[CHALLENGE]: Write out the material below again, swapping "icon" for "symbol" and keeping everything else the same. Leave the pictures out of your answer.

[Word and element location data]
------------------------------------------------------------
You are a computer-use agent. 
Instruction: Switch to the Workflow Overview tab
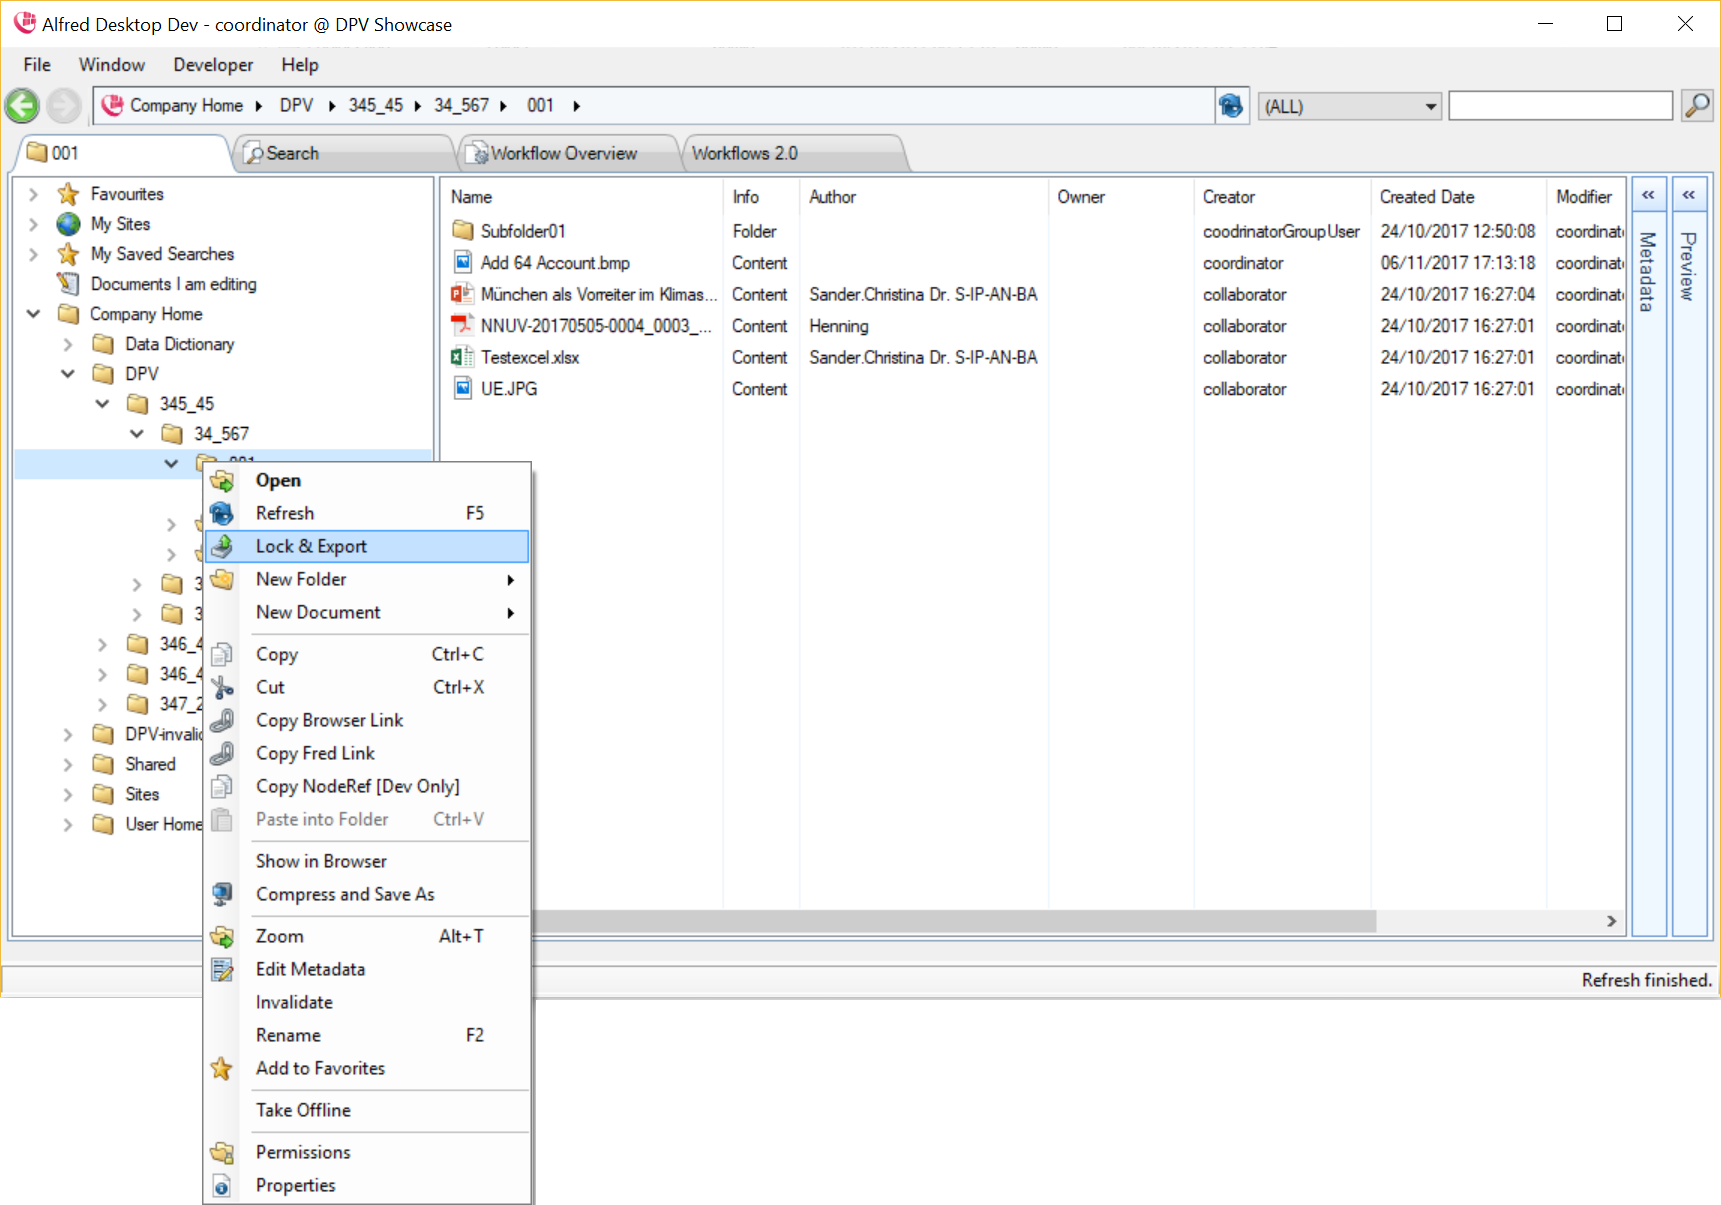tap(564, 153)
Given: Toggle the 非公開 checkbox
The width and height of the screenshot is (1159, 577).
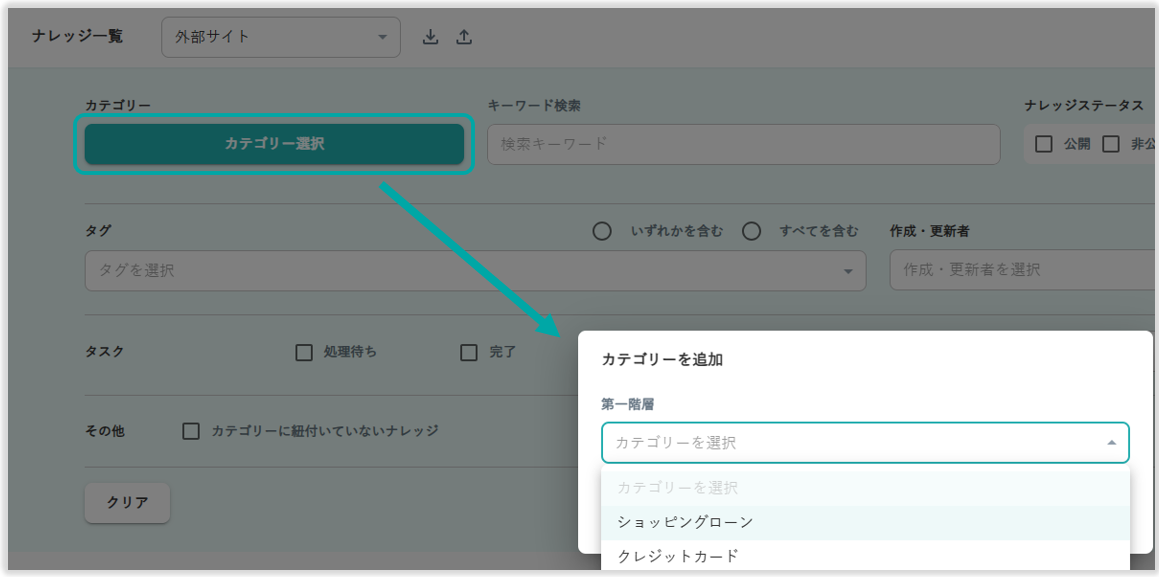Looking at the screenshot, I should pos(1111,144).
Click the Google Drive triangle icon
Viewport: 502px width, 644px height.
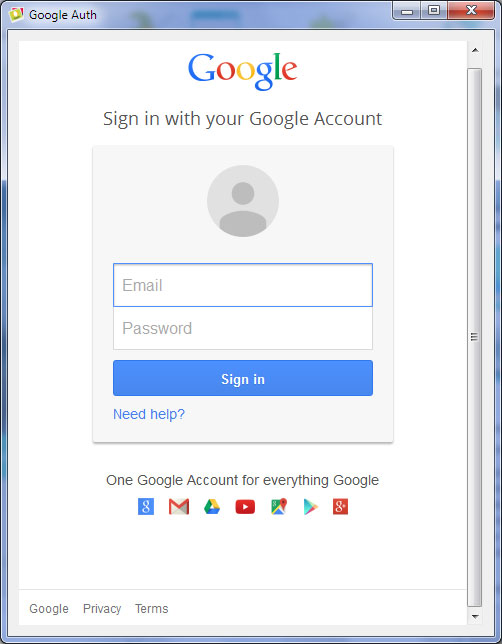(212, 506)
------------------------------------------------------------
[REPLY TO THE TASK]:
You are a computer-use agent. 
Instruction: Switch to the Workflow Overview tab
tap(564, 153)
Given: Toggle the 非公開 checkbox
The width and height of the screenshot is (1159, 577).
Looking at the screenshot, I should pos(1111,144).
Click the Google Drive triangle symbol
Viewport: 502px width, 644px height.
(212, 506)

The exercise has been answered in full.